The two companies worked closely together to pioneer desktop publishing and there were many good times. Since that golden era, the companies have grown apart. Apple went through its near death experience, and Adobe was drawn to the corporate market with their Acrobat products.

"Growing apart" is a kind way to put it. I can recall talking to a source at Adobe in the mid-90s, a director level manager, who told me about a high level meeting he attended. Adobe executives were furious about Apple's flailing OS and developer strategies. One vice president was reported to have said that if he had anything to say about it, Adobe would never write to an Apple API again.

With Adobe's content products using a self-contained imaging engine and interapplication events handler, scripting mechanism, well as its cross-platform strategy based on a runtime content platform, it appears that this anti-Apple vision came to pass.

Jobs closes the letter by talking to developers directly.

Our motivation is simple – we want to provide the most advanced and innovative platform to our developers, and we want them to stand directly on the shoulders of this platform and create the best apps the world has ever seen. We want to continually enhance the platform so developers can create even more amazing, powerful, fun and useful applications. Everyone wins – we sell more devices because we have the best apps, developers reach a wider and wider audience and customer base, and users are continually delighted by the best and broadest selection of apps on any platform.
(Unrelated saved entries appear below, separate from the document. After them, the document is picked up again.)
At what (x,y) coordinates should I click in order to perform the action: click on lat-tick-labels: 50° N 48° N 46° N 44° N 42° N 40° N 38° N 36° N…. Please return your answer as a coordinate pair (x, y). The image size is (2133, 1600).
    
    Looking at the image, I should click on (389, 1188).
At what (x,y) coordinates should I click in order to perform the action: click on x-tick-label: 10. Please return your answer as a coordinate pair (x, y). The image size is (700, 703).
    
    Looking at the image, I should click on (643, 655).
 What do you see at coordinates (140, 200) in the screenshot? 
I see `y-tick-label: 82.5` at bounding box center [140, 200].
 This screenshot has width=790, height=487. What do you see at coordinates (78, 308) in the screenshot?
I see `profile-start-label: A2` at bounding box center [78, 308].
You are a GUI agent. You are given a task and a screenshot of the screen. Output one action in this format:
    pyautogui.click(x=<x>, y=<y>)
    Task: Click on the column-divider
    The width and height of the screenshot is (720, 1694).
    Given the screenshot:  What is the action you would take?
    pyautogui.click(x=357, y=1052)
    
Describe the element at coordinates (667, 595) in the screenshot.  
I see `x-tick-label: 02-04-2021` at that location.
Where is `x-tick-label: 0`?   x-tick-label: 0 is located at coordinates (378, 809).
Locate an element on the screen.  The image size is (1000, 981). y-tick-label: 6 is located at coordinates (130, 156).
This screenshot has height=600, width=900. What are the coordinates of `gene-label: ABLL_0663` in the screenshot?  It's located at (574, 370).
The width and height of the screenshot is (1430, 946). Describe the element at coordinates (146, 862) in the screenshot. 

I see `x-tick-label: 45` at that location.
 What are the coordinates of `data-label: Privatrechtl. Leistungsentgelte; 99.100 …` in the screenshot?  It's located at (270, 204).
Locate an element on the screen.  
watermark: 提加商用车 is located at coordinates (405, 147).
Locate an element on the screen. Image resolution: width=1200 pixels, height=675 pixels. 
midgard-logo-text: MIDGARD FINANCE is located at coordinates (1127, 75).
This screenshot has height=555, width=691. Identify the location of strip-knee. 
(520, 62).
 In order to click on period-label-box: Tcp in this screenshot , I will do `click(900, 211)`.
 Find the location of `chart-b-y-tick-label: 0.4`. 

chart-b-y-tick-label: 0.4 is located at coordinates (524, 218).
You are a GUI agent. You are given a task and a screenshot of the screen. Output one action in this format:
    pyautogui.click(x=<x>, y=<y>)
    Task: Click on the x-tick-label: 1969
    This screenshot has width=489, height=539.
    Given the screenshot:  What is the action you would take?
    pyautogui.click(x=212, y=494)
At the moment, customers are buying Apple's technology and providing developers with a compelling case for an Apple business. My colleague Jason O'Grady worries that developers will leave the platform because of the lack of a Flash runtime for iPhone/iPad and the rejection of Adobe's cross-compiler tools. I really don't think so.

The programmers I've spoken with are picking two mobile platforms to write to: Android and Apple. It doesn't matter about the tools. Listen, when Apple can sell 1 million iPads in a short month, it has customers who want to buy products. And Apple customers, unlike many Windows customers, really buy lots of software and peripherals.

On the end-user front, this will all pass in the next 4 or 5 months. Hints have gone around the Web for more than a year that Adobe would have a Flash solution for the iPhone.

This past week, we see that it must have been clear for quite a while that Adobe never would have a solution. So content providers, site owners and online brands have been slow to bite the bullet and fix their sites and content. If they want to present their brands to all mobile clients, not just some of them, and especially to the 70 percent of the smartphone market that can't see their Flash content, they will have to do some work. They just haven't wanted to do the work and pay for the work that needed to be done a year ago.

Finally, I agree with Jobs about the questionable quality of some cross-compiled apps. I beta test a number of apps, native and cross-compiled and there's no comparison as to the level of user experience between them: the Mac-centric app is superior. For Mac users, and iPhone and iPad users, quality is a central value.